帰り道、僕らは再び駅の方に歩き出した。アーケードに戻ろうと思ったけれど、人並みに押されているウチにその方向へと流されてしまった。どちらのルートを通っても、駐車場にはそれほど距離は変わらない。

僕も明日菜ちゃんも、ノロノロと歩きながら、ケータイをパチパチやっていた。妹は、何処吹く風で、ゆらゆらと揺らぎながら歩いている。

僕のケータイには、誰からもメールも着信もなかった。代わりに、一応、モモちゃんにメールを打っておいた。最後に、人混みの写メを添付しておく。花火の写真を撮るのを忘れていた。妹だけでなく僕も、もっと長い時間、上がるものと思っていて、すっかりタイミングを失っていたのだ。そのことも一応添えておく。

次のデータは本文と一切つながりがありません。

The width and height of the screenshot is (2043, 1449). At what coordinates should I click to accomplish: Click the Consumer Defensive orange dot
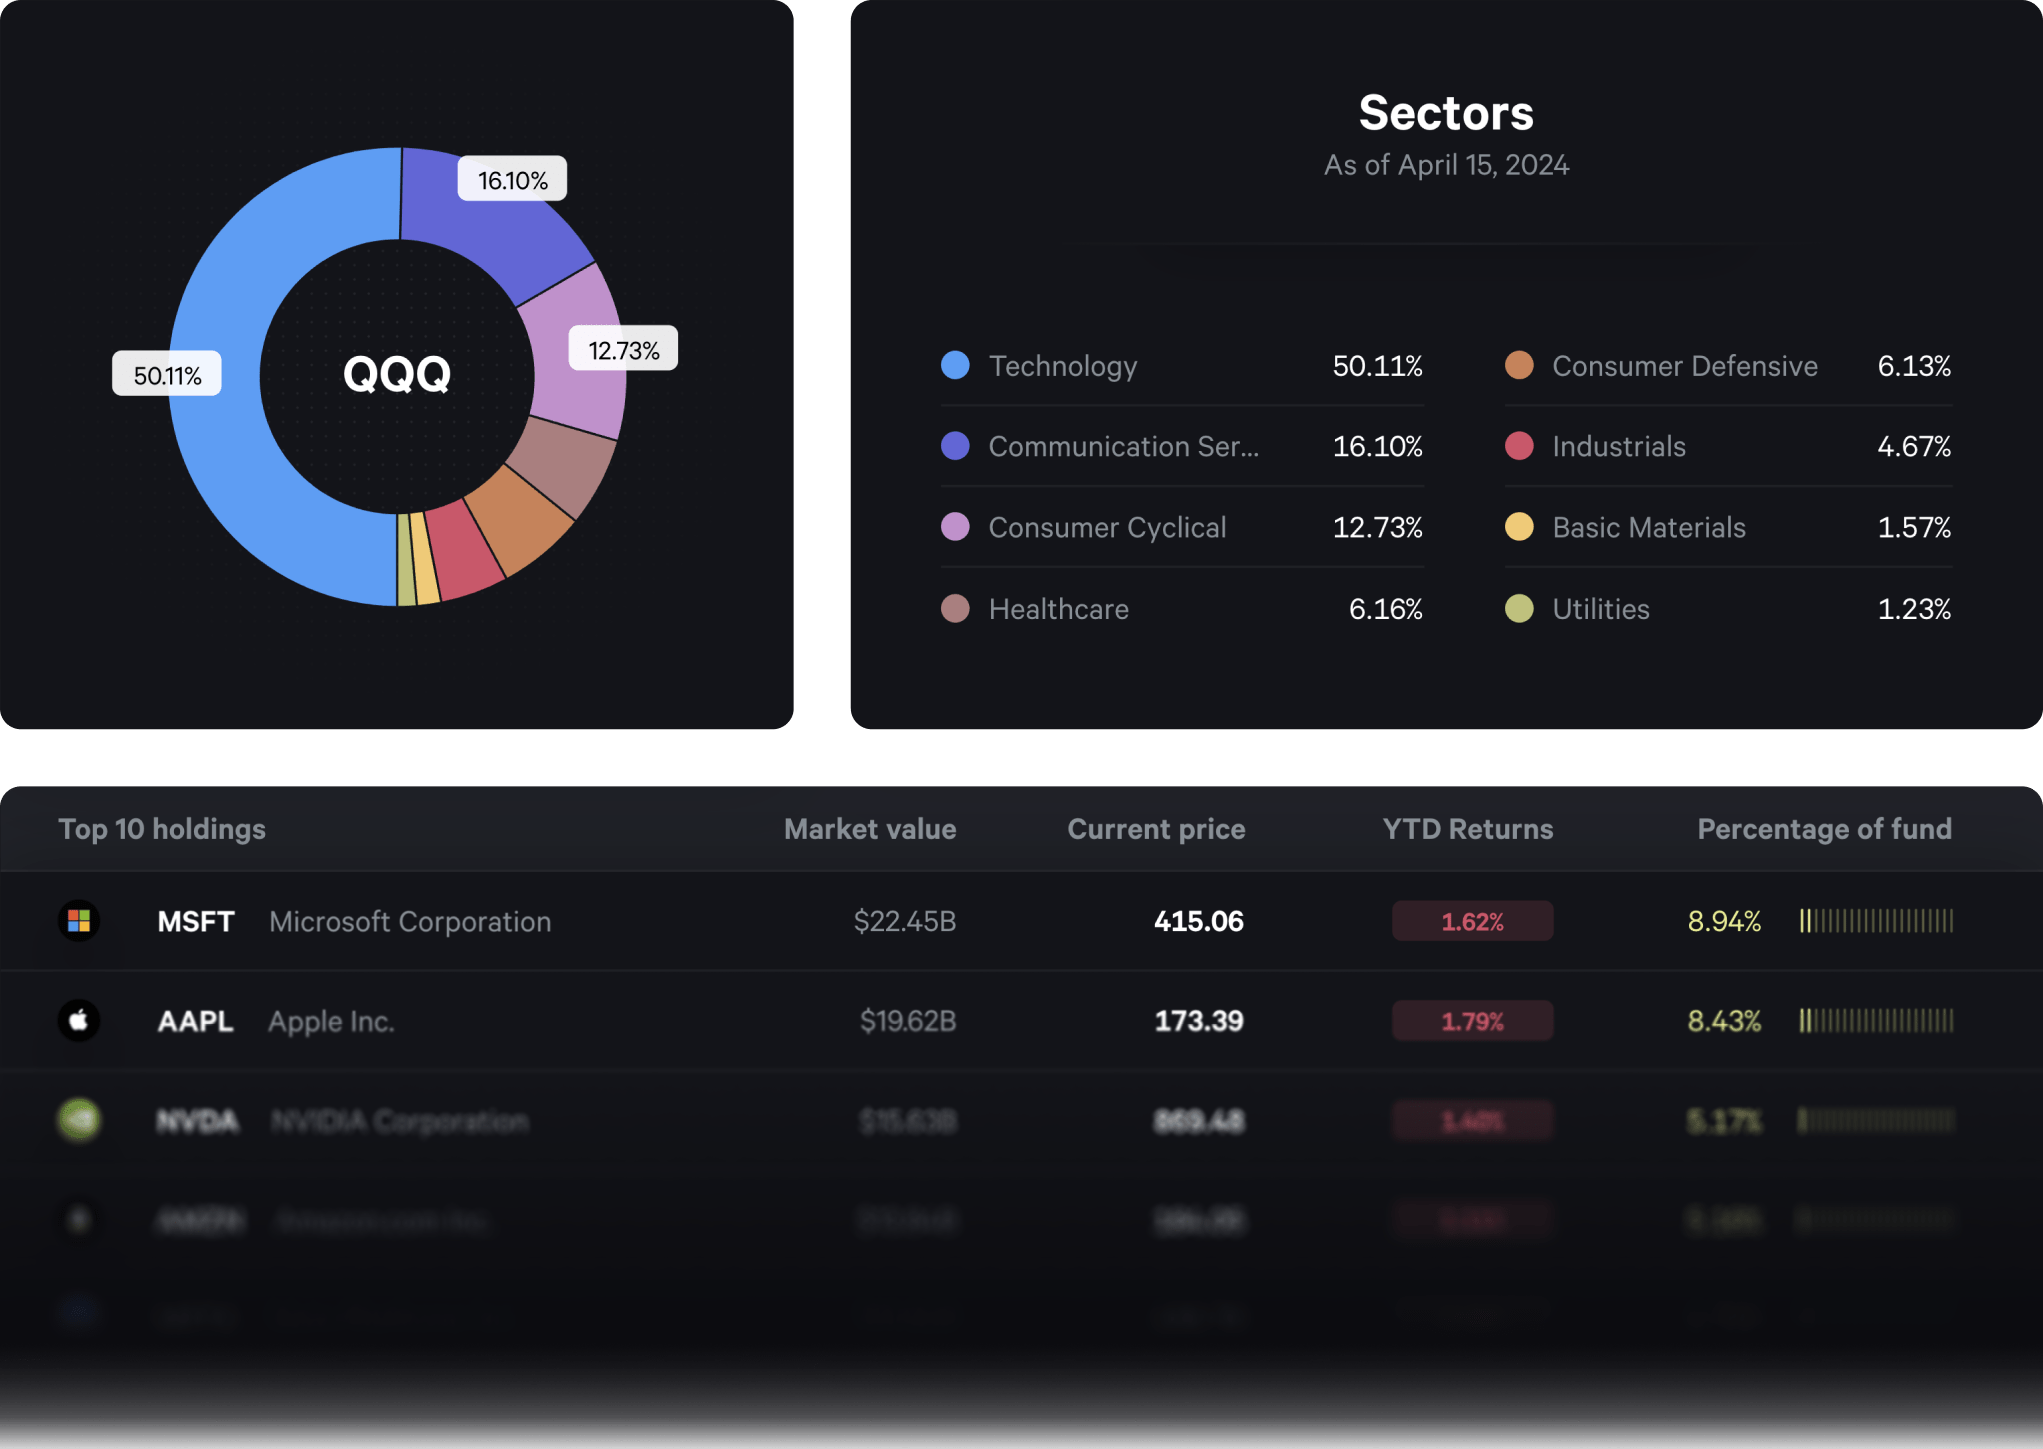coord(1518,365)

ただ、妹と一緒、と言うことは伝えても、明日菜ちゃんのことは一言も触れていない。写メに彼女の頭と髪を纏めたピンクのゴムは映っているけれど、それ以上何も伝えない。何を心配したわけでも、別に隠したわけでもないけれど、なぜか、僕は濁した。そういえば、僕はモモちゃんに明日菜ちゃんのことは話したっけ、と思う。